Chlorophyll is one of the most efficient light-absorbing materials known to science. It also happens to be remarkably stable and abundant beyond imagination.
Researchers studying ways to capture and exploit photons view the amazing capabilities of chlorophyll with green-eyed wonder. Indeed, they would dearly love to copy this extraordinary light-gathering ability.
But despite decades of research, artificial light-gathering systems are no match for their chlorophyll-based competitors. Not by any means.
But there may be a quick way of catching up. Instead of designing and making artificial materials that attempt to copy chlorophyll, researchers have begun to think about using this naturally-occurring material itself and attempting to bend it to their will.
Today, Shao-Yu Chen at the Institute of Atomic and Molecular Sciences in Taiwan and a few buddies reveal how they have incorporated chlorophyll into graphene transistors to make light-activated switches.
The new phototransistor design is relatively simple. It consists of two gold electrodes connected by a sheet of graphene. The graphene is then covered by a layer of chlorophyll using a method known as drop casting. This involves placing a drop of liquid containing chlorophyll on top of the graphene and letting it evaporate. This coats the graphene with a layer of chlorophyll.
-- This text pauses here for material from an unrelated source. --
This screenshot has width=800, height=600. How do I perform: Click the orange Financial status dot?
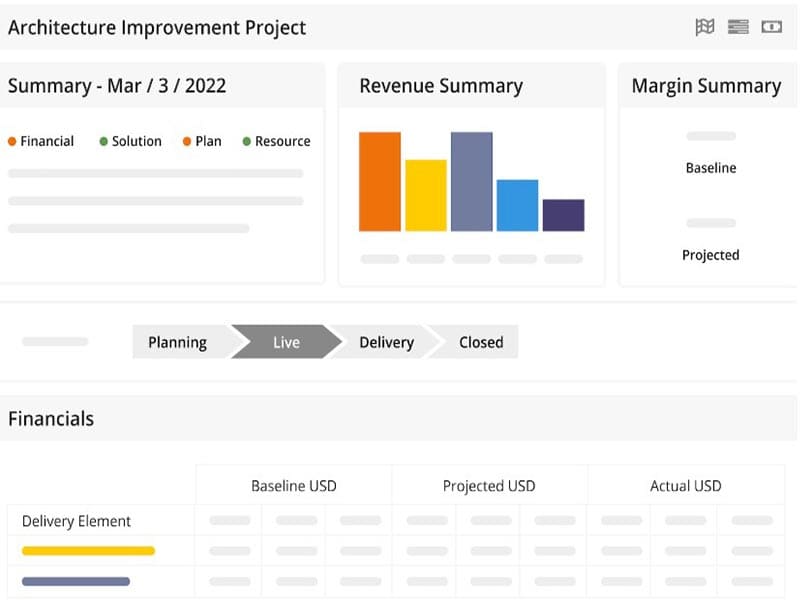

This layer has a significant influence on the electronic characteristics of the device. When a voltage is set up between the gold electrodes, relatively little current flows. However, when the chlorophyll is zapped by light of certain frequencies, the current increases dramatically.
That’s because the light causes chlorophyll to release electrons into the graphene and this increases the current that flows. In fact, Shao-Yu and co say that every photon that the chlorophyll absorbs increases the current by about a million electrons.
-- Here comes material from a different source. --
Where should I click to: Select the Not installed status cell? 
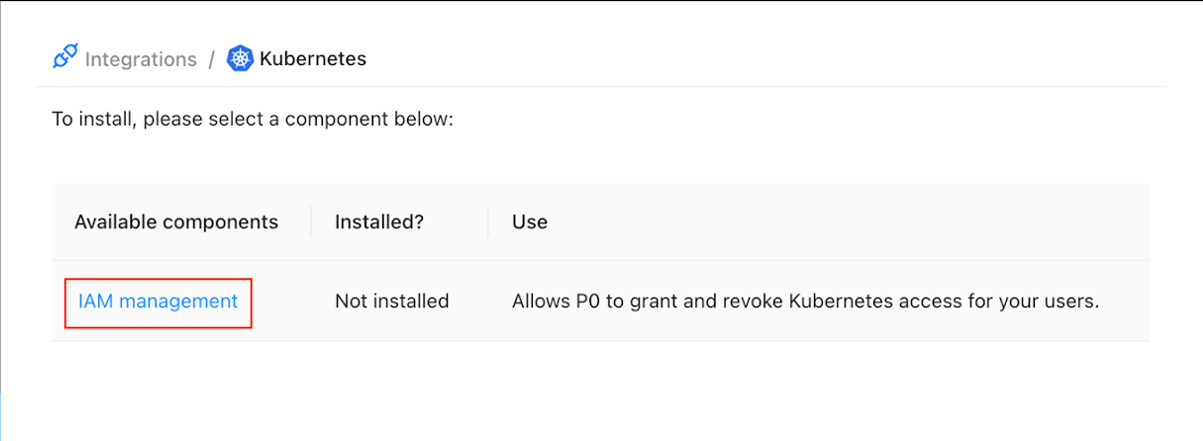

That’s an interesting proof-of-principle device showing that chlorophyll can be incorporated into a graphene phototransistor relatively easily .
But this is still a crude device that will need significant optimisation before it might find any kind of real world application. Indeed, a crucial question is whether there are better ways to make graphene-based devices sensitive to light, for example with quantum dots or with other light-sensitive molecules.
What will drive the interest of materials scientists is the fantastic light-gathering capabilities of natural systems based on chlorophyll. Clearly, there is enormous potential here, if only they can find a way to unlock it.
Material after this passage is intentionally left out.